Chaos Testing

Surya Bhagvat
Harness Engineering
4 min readMay 14, 2021

We want to provide an update on chaos testing where we induced failures in our production system in different components to test the resiliency and dependency of the microservices that form part of the Harness infrastructure. This blog post is the first in the series of chaos testing, and we are planning for more in our upcoming maintenance windows.

We wanted to cover a couple of things as part of this testing:-

  1. What happens if the internal traffic packet to Redis that got blocked by firewall and caused one of the incidents were to surface again? Would it block the traffic and cause an incident?
  2. What happens if the TimescaleDB that we primarily use for custom dashboards, cloud costs, and analytic data were to go down? This was the second incident wherein cause of the NAT allocation errors and TimescaleDB being part of the core service pod’s health check brought down the system.
  3. What happens when the MongoDB replica sets go into routine maintenance, and the replica set elections to happen. Would the application be resilient enough to tolerate these rolling updates?

In addition to the above, we wanted to test what happens if we bring down the specific services of a module (Cloud Cost Management and Continuous Verification). What kind of impact do they have on the Harness core Continuous Deployment product?

Firewall Incident

If we go back to the incident we had regarding firewall blocking the traffic (https://medium.com/harness-engineering/learning-from-our-recent-production-issues-20973ff47701), it had to do with an anomalous packet flowing through the wire that matched the signature of a possible OpenSSL HeartBleed rule set. This traffic was internal traffic between our Manager service pod to the GCP Managed Memorystore (Redis).

We worked with the team, and we had whitelisted the internal CIDR range for our Kubernetes cluster so that any internal traffic does not get wrongly classified and gets blocked. We have also changed the policies wherein, by default, the internal traffic between the pods or between the pods to the GCP Managed services and the Mongo database doesn’t get blocked automatically but instead alerts us on slack. Since we turned on the alerting mode, we notice from time to time that some of the packet signatures do get incorrectly classified as OpenSSL HeartBleed rule set, but the traffic is not blocked.

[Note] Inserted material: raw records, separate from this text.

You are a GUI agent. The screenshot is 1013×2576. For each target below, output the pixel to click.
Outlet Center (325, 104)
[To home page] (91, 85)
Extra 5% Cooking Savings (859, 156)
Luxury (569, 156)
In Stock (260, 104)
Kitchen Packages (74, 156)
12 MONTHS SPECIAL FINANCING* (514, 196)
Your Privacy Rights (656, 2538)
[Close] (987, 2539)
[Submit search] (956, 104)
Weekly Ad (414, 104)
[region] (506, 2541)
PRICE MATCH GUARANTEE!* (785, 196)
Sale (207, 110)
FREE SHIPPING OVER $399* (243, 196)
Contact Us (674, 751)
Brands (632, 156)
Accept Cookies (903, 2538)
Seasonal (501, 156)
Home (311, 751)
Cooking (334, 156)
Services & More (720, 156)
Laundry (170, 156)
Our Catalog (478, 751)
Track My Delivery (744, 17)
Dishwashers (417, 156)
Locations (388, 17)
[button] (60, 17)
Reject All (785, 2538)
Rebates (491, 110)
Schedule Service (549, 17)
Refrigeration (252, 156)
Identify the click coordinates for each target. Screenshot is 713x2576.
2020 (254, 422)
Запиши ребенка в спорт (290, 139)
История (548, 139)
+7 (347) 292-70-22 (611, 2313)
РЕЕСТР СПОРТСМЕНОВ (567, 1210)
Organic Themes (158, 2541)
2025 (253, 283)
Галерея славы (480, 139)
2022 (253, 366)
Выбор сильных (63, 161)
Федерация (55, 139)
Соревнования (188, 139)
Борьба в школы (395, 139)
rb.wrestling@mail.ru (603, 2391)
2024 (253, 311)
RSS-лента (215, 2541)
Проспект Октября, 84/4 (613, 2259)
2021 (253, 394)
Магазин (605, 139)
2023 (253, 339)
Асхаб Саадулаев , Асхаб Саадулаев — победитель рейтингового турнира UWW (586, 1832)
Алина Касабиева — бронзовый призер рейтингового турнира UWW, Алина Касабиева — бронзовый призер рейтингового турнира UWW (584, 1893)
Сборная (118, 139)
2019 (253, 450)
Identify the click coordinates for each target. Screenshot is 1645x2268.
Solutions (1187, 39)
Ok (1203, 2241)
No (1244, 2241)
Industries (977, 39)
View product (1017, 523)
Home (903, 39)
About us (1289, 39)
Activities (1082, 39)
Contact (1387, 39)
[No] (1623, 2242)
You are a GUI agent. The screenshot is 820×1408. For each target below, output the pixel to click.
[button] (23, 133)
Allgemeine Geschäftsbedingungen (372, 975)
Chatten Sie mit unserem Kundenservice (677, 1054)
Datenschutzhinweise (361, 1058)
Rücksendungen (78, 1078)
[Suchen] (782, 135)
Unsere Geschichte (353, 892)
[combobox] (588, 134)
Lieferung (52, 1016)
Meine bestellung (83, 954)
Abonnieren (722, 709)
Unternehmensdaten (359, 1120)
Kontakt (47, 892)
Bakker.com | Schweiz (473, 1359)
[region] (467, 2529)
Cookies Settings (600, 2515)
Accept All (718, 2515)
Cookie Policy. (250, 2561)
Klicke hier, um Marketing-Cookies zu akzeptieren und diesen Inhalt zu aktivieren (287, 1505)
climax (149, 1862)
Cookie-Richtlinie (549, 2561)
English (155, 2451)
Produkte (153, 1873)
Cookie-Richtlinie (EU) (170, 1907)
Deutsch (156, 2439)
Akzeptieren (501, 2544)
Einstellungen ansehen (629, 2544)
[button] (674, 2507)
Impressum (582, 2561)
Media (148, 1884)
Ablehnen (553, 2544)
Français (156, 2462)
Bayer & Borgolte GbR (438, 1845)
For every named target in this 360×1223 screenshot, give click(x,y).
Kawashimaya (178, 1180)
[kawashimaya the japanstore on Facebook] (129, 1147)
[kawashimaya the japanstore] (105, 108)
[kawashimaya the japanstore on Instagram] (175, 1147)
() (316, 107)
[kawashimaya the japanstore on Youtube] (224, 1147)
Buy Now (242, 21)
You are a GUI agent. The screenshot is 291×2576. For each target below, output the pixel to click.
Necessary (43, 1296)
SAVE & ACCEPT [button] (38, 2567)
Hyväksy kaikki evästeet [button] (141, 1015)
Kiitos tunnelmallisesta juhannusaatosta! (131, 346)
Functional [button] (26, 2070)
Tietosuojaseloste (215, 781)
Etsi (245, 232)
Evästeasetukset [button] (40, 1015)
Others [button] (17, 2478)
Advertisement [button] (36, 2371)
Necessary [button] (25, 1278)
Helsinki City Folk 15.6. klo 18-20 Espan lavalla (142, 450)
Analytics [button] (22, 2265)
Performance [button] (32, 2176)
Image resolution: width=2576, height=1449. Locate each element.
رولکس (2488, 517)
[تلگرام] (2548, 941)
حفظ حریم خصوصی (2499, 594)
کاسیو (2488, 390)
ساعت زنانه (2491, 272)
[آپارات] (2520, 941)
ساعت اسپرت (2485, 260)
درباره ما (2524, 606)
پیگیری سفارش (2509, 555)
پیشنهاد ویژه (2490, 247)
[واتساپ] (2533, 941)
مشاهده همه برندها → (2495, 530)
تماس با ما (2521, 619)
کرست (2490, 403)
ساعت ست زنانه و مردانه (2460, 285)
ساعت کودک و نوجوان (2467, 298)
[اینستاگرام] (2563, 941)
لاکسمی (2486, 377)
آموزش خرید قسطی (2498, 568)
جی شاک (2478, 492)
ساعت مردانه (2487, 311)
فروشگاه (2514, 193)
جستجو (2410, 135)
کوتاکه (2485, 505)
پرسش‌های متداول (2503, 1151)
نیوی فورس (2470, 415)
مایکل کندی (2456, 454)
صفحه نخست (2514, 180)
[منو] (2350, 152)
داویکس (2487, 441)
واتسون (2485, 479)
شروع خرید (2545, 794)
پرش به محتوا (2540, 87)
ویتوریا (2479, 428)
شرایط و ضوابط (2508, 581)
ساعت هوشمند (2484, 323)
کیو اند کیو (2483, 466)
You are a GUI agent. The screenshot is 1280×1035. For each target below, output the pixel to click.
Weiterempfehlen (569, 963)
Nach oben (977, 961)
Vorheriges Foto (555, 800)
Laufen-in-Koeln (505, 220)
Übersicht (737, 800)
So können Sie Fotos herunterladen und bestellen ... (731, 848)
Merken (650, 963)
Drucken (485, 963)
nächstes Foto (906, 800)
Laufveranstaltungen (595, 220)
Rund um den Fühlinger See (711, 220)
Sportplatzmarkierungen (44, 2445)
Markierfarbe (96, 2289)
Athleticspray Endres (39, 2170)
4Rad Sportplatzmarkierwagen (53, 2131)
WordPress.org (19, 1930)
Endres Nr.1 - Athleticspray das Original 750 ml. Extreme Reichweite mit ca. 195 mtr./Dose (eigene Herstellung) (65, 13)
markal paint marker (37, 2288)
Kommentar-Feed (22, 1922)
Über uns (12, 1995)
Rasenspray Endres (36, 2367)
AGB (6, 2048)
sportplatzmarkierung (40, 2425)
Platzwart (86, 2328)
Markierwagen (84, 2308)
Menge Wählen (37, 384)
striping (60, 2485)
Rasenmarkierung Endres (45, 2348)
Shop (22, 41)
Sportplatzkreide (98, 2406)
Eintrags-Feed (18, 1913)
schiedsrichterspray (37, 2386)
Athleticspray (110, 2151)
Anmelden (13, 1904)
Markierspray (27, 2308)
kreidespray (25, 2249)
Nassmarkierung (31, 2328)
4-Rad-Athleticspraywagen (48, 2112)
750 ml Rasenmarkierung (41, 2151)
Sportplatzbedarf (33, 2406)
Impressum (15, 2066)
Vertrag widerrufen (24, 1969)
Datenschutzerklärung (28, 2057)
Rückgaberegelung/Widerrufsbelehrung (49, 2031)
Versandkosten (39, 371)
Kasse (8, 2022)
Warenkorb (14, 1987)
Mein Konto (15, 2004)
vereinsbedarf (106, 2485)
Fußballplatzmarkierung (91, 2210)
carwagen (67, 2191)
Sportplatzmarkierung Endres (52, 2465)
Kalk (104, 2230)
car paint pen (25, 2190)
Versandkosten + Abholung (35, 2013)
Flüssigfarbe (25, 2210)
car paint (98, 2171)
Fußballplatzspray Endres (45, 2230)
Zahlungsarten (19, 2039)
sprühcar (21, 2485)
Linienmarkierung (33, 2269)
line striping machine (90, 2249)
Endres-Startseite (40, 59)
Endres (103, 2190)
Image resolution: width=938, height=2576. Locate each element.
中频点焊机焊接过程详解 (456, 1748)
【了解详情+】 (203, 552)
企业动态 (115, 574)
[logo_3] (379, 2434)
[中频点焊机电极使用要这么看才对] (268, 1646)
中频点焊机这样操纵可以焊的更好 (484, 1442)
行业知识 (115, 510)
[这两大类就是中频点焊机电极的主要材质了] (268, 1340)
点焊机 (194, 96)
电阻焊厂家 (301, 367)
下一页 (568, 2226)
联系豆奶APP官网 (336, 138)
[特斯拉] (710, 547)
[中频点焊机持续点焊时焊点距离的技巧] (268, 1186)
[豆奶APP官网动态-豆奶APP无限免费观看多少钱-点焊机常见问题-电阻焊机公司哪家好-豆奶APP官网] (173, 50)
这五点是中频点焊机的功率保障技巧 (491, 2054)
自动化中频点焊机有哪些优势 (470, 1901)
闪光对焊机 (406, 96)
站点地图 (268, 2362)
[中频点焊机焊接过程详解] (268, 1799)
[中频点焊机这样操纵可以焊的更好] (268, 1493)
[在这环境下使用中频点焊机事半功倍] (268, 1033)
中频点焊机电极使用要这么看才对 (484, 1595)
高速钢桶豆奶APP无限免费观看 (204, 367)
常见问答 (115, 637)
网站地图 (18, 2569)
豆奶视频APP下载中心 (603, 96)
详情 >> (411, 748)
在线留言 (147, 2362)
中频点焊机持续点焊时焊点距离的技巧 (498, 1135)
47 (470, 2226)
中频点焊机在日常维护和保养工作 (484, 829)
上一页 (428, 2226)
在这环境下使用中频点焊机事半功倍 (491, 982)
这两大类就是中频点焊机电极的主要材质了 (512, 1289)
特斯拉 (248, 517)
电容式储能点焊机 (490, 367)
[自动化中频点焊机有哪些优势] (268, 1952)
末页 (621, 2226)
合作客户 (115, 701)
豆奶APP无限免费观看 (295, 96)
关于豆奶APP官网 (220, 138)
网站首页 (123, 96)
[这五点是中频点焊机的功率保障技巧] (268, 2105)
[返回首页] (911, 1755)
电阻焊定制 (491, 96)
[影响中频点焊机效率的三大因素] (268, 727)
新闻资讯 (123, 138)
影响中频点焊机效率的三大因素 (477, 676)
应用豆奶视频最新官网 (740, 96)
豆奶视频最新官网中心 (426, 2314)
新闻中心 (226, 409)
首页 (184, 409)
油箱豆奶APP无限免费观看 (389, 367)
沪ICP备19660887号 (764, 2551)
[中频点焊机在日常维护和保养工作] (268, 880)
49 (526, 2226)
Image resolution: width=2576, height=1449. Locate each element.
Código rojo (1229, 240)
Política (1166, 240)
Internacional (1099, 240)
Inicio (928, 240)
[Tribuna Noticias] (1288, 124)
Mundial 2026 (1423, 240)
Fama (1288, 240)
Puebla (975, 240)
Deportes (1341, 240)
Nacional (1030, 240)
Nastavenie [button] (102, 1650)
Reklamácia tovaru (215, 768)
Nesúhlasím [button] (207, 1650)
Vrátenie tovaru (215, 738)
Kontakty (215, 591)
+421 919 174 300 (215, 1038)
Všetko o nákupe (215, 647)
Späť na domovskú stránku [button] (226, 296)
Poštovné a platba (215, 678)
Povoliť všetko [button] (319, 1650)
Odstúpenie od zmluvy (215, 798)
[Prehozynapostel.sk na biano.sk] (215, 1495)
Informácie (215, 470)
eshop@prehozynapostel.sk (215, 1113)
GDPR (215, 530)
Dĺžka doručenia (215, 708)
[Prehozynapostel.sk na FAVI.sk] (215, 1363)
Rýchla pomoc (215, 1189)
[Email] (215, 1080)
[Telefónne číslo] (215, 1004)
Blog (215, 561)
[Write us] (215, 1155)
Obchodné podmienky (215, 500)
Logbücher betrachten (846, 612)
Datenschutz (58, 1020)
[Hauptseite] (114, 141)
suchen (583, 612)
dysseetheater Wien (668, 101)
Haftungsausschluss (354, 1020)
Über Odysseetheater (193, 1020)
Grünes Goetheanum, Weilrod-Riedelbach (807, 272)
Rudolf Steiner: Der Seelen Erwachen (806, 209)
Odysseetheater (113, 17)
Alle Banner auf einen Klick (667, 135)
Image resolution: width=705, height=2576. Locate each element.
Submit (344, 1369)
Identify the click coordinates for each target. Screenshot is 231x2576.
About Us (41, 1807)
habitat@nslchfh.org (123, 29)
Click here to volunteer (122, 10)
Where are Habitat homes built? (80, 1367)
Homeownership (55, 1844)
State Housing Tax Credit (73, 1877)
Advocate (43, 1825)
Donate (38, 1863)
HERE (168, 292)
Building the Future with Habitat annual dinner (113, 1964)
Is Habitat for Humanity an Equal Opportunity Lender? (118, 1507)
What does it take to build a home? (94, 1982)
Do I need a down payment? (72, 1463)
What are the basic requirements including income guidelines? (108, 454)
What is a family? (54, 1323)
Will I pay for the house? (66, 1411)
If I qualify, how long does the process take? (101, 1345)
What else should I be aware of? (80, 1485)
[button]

Inducing failures in connecting to TimescaleDB

As mentioned, we use TimescaleDB for custom dashboards, cloud costs, and analytic data. TimescaleDB is hosted in-house on GCP, and we were using CloudNAT for the pods to communicate to Timescale using the external static IP. We use the manual way of assigning the static external IP for CloudNAT since we whitelist these with one of our internal products. Cause of the NAT allocation errors, the pod connectivity to Timescale dropped. Since the code recently added TimescaleDB as part of the health check and probes for the core Manager pod, the probes failed, resulting in the incident. We made two changes:

  1. We removed Timescale connectivity in the critical path of the probes
  2. We moved to use VPC peering and static internal IP for the pods to communicate to Timescale, taking the CloudNAT out of the equation.

As part of Chaos testing, we brought the TimescaleDB down by taking out the firewall that lets pods communicate to Timescale. As expected, this did have the consequence of the Harness platform’s custom dashboards, cloud costs not showing up, but it didn’t bring down the core functionality of the Continuous Deployment product. We have a read-only DR Timescale in us-west2, and when we pointed our services to this DR instance, we found a bug in the code where it could not connect to this DR instance and we are addressing it.

MongoDB maintenance and elections

We currently use Atlas Managed Mongo Database as our primary database for our Harness platform. As part of the regular maintenance, including OS security patches and other software updates, MongoDB Replica sets use elections to happen wherein the decision is made as to which set member will become the primary node. We tested to make sure that the Harness platform can tolerate these elections as well as the failover.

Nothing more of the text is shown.